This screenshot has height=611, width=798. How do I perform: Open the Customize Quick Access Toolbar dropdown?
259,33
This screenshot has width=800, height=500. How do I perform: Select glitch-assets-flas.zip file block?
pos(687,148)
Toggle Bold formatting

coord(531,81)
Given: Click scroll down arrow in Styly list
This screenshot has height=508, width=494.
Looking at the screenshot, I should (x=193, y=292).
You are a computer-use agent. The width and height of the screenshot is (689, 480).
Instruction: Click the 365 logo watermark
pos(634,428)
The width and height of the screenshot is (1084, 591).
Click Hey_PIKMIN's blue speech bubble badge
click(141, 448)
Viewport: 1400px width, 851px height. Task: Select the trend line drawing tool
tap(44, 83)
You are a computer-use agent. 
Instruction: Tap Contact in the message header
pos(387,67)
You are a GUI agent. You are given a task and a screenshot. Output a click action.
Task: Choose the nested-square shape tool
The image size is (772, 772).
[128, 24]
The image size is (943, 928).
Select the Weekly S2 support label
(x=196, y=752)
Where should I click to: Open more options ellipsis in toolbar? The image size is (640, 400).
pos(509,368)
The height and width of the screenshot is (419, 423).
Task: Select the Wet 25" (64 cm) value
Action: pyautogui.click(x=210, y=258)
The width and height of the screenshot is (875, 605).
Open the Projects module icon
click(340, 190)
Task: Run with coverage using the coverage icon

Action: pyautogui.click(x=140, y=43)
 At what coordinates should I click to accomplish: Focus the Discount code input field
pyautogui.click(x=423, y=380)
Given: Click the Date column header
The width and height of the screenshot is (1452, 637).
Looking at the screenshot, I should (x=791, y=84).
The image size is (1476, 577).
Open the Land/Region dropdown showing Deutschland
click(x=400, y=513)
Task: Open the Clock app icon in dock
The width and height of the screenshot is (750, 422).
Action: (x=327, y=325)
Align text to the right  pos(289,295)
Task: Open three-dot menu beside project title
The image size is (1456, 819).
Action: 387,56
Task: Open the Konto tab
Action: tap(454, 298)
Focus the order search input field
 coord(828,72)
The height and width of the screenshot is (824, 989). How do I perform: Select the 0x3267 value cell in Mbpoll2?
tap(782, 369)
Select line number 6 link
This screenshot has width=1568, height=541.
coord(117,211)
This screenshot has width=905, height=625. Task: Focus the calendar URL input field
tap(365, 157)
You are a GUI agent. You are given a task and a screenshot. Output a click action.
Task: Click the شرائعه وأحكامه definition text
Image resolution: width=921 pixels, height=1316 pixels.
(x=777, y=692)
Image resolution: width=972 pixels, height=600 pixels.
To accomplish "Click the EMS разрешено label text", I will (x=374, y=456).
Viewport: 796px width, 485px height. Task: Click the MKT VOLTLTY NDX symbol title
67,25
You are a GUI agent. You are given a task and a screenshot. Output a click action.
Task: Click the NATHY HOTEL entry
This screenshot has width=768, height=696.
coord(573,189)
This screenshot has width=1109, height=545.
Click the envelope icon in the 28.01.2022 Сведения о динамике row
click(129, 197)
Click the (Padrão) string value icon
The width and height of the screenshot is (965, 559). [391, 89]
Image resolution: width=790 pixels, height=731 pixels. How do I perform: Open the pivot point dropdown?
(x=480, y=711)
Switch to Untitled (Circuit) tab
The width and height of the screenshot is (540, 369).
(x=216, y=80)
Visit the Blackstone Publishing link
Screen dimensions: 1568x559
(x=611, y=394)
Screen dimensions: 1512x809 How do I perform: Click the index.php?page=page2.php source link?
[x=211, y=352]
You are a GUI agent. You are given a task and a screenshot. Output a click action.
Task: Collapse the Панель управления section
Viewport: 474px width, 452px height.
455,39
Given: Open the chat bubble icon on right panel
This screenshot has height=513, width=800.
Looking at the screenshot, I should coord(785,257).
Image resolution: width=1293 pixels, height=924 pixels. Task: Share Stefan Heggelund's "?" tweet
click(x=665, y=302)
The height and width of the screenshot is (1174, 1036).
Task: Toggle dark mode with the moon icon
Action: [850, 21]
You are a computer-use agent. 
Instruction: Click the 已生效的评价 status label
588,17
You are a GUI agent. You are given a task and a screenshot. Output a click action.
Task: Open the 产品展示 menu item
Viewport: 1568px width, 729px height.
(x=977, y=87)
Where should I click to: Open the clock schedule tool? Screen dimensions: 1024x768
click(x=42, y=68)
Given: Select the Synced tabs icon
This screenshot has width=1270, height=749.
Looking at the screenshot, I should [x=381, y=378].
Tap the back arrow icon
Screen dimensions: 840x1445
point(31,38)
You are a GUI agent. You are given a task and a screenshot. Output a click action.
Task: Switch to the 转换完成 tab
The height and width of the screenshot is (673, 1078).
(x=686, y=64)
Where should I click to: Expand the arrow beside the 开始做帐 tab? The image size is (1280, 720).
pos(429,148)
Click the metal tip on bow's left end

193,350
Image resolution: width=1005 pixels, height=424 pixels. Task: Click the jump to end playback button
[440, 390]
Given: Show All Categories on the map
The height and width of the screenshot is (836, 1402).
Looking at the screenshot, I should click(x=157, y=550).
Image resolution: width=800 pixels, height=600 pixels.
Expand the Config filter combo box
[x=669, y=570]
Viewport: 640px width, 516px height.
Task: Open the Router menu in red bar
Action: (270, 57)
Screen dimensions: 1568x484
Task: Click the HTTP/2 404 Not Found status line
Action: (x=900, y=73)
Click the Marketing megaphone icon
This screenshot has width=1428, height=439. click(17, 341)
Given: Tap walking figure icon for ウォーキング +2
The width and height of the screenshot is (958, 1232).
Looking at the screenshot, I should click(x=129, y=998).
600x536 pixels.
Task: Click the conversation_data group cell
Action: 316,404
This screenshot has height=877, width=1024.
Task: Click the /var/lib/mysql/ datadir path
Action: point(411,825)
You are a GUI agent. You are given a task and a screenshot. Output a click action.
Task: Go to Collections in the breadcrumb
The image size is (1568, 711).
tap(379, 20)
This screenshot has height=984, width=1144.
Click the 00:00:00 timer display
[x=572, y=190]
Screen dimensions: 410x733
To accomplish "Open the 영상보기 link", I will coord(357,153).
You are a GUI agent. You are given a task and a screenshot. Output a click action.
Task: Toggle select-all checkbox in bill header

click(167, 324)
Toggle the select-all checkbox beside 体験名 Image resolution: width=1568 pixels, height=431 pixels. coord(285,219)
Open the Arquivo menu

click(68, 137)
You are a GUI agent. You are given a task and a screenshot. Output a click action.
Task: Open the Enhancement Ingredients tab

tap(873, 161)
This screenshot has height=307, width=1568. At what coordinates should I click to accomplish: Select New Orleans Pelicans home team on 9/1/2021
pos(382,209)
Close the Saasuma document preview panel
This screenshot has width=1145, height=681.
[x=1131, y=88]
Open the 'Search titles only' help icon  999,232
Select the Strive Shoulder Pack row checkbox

━━━━━━━━━━━━━━━━━━━━

▶ [PROMPT] Show the lines above that have the word "text".

▶ [TASK SOLUTION]
Align text to the right  pos(289,295)
Task: Click the شرائعه وأحكامه definition text
To accomplish "Click the EMS разрешено label text", I will (x=374, y=456).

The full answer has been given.